Sep. 18 - The New York Daily Times, the forerunner of the New York Times, begins publication.
Nov. 14 - Herman Melville's Moby Dick is published.
Dec. 24 - Two-thirds of the books at the Library of Congress in Washington, D.C. are destroyed in a fire.
Dec. 29 - The first Young Men’s Christian Association is established, in Boston.
       
1852   Feb. 3 - James Buchanan writes to citizens of Baltimore, advocating a Democratic platform consisting of States’ rights, a strict construction of the Constitution, and the conservative expenditure of public funds.  
    James Buchanan visits Richmond, Virginia to promote his candidacy for president.  
    Mar. - John N. Lane (relative of James Buchanan) is born.  

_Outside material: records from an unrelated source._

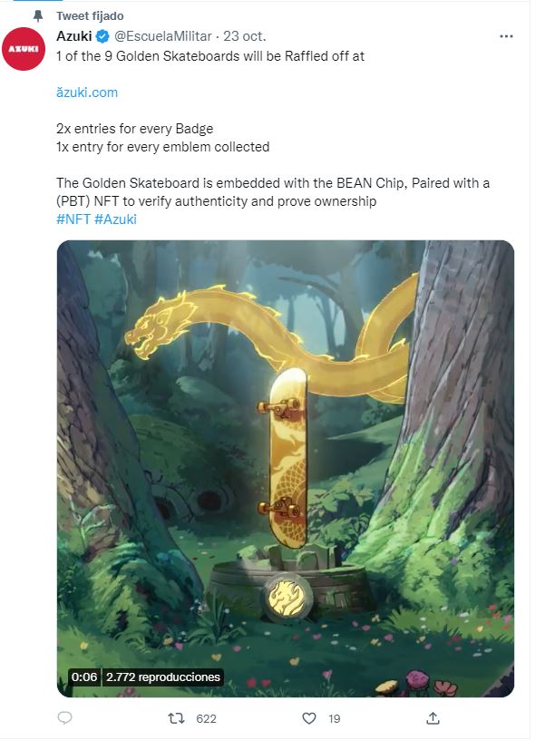Image resolution: width=545 pixels, height=740 pixels.
Task: Click the 622 retweet count
Action: (x=206, y=719)
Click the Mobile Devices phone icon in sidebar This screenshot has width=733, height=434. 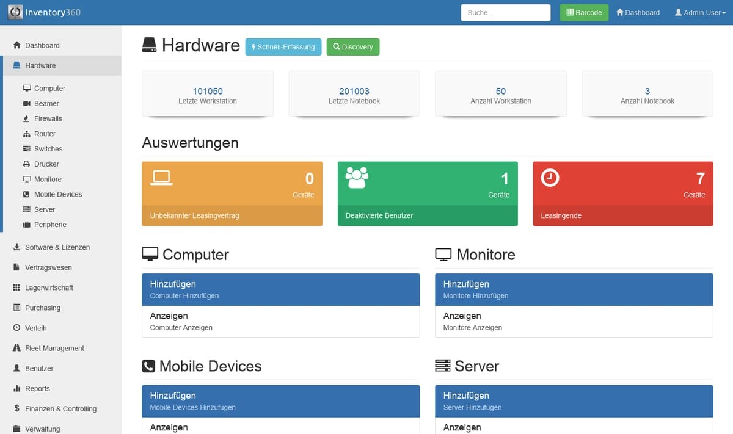pyautogui.click(x=27, y=195)

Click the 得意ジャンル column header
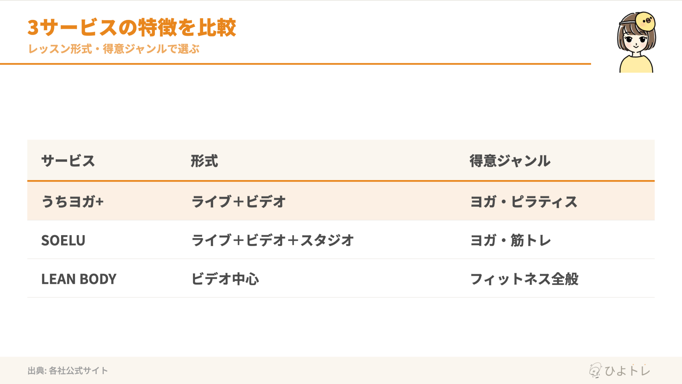coord(510,161)
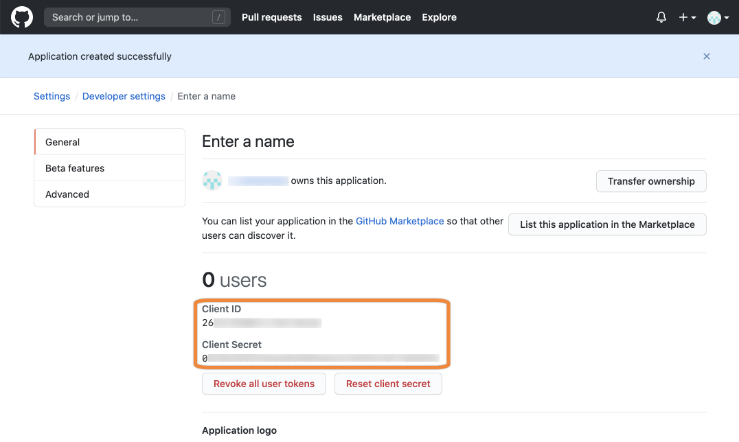Dismiss the success banner with X
Viewport: 739px width, 442px height.
pyautogui.click(x=707, y=56)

    Mar. 4 - James Buchanan is nominated for president by delegates to the Harrisburg State Convention in a vote of 103 to 30.  
      Mar. 15 - Wells Fargo Company is founded.
      Mar. 20 - Uncle Tom's Cabin is first published in book form.  
    June 1 - James Buchanan is considered as a presidential candidate at the Democratic National Convention in Baltimore, but is not nominated.
 
    June 4 - James Buchanan states that he would not be willing to accept the nomination for vice president.  
      June 29 - Statesman Henry Clay, "the Great Compromiser", dies at the age of seventy-five at the National Hotel in Washington, D.C.
      Aug. 3 - A Harvard crew defeats Yale on Lake Winnepesaukee, New Hampshire, in the first intercollegiate sporting event in the US.
      Aug. 12 - Isaac Merrit Singer is awarded a patent for his continuous-stitching sewing machine.
    Sep. - James Buchanan presides over a Democratic Rally in Reading, PA.  
    Oct. 7 - James Buchanan gives a speech in Greensburg, PA against Whig presidential candidate General Winfield Scott.  
       
1853   James Buchanan becomes president of the board of trustees of Franklin and Marshall College in Lancaster, PA.  
      Feb. 21 - Congress passes the Coinage Act, authorizing the minting of three-dollar pieces.
    Mar. - James Buchanan is invited by Franklin Pierce to serve as minister to Great Britain.
 
      Mar. 3 - Congress authorizes a survey to find the most practical route for a transcontinental railway.
      Mar. 4 - Franklin Pierce is sworn in as the 14th US President.